Analyse globale de l’unité, de son évolution et de son
positionnement local, régional et européen
Le laboratoire Lim&Bio comprend 8 enseignants-chercheurs de deux disciplines bien distinctes, hospitalo-
universitaires (46-04) et informatique (27) avec 3 titulaires de HDR (2 professeurs et une maître de
conférences), et une dizaine de membres non permanents (PH, ATER, doctorants). Cet aspect structurel lui
confère une spécificité nationale indiscutable. Ce laboratoire, de petite taille, a été créé récemment, en 2003,
grâce à une volonté politique forte des tutelles locales (doyens de Médecine, président et vice Président de
l’université Paris 13). L'objectif scientifique était de développer spécifiquement l'informatique médicale et la
bioinformatique en relation avec la Faculté de médecine et les structures informatiques existantes (les 3 IUTs
et le LIPN). Ce laboratoire est toujours bien soutenu par l’Université, aussi bien d'un point de vue moyens
humains (attribution récente d’1/2 poste IE, fléchage de postes d’EC) que matériels (locaux). Le laboratoire,
bien conscient de sa petite taille, a choisi de concentrer ses thématiques scientifiques originales dans le
contexte national autour de méthodes communes, en particulier l'informatique dans sa discipline intelligence
artificielle, représentation des connaissances, et bases de données, et autour de données médicales
communes, les maladies chroniques (diabète, HTA,Obésité) et les médicaments (antibiotiques en particulier).

4

Cette démarche scientifique se retrouve également dans la volonté commune d'étudier des données médicales
associées à des problèmes de santé publique pour apporter des contributions scientifiques originales avec un
souci permanent de les valoriser, grâce à des collaborations avec les acteurs publiques et industriels médicaux.
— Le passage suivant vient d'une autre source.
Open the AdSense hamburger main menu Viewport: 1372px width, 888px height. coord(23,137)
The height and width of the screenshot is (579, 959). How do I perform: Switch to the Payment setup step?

Le positionnement national est significatif comme en atteste leur niveau de publications (18 articles en revues
internationales et 20 conférences internationales durant le dernier quadriennal) et l’obtention de divers
contrats TECSAN, ANR et industriels (512000 euros sur 4 ans). Concernant le positionnement européen, bien
que restreint à quelques laboratoires européens, le directeur a précisé sa volonté de stabiliser et de renforcer
son équipe nationalement avant d’envisager des contrats et des collaborations européens soutenus qui se
révèlent très lourds pour de petites structures de recherche (gestion, déplacements, etc.). Enfin, il existe une
profonde solidarité entre les membres du laboratoire et une bonne complémentarité des compétences. Les
membres du comité de visite ont été unanimes pour appuyer la direction du laboratoire et sa stratégie de
recherche. Ils encouragent très fortement les membres du laboratoire à poursuivre dans cette direction.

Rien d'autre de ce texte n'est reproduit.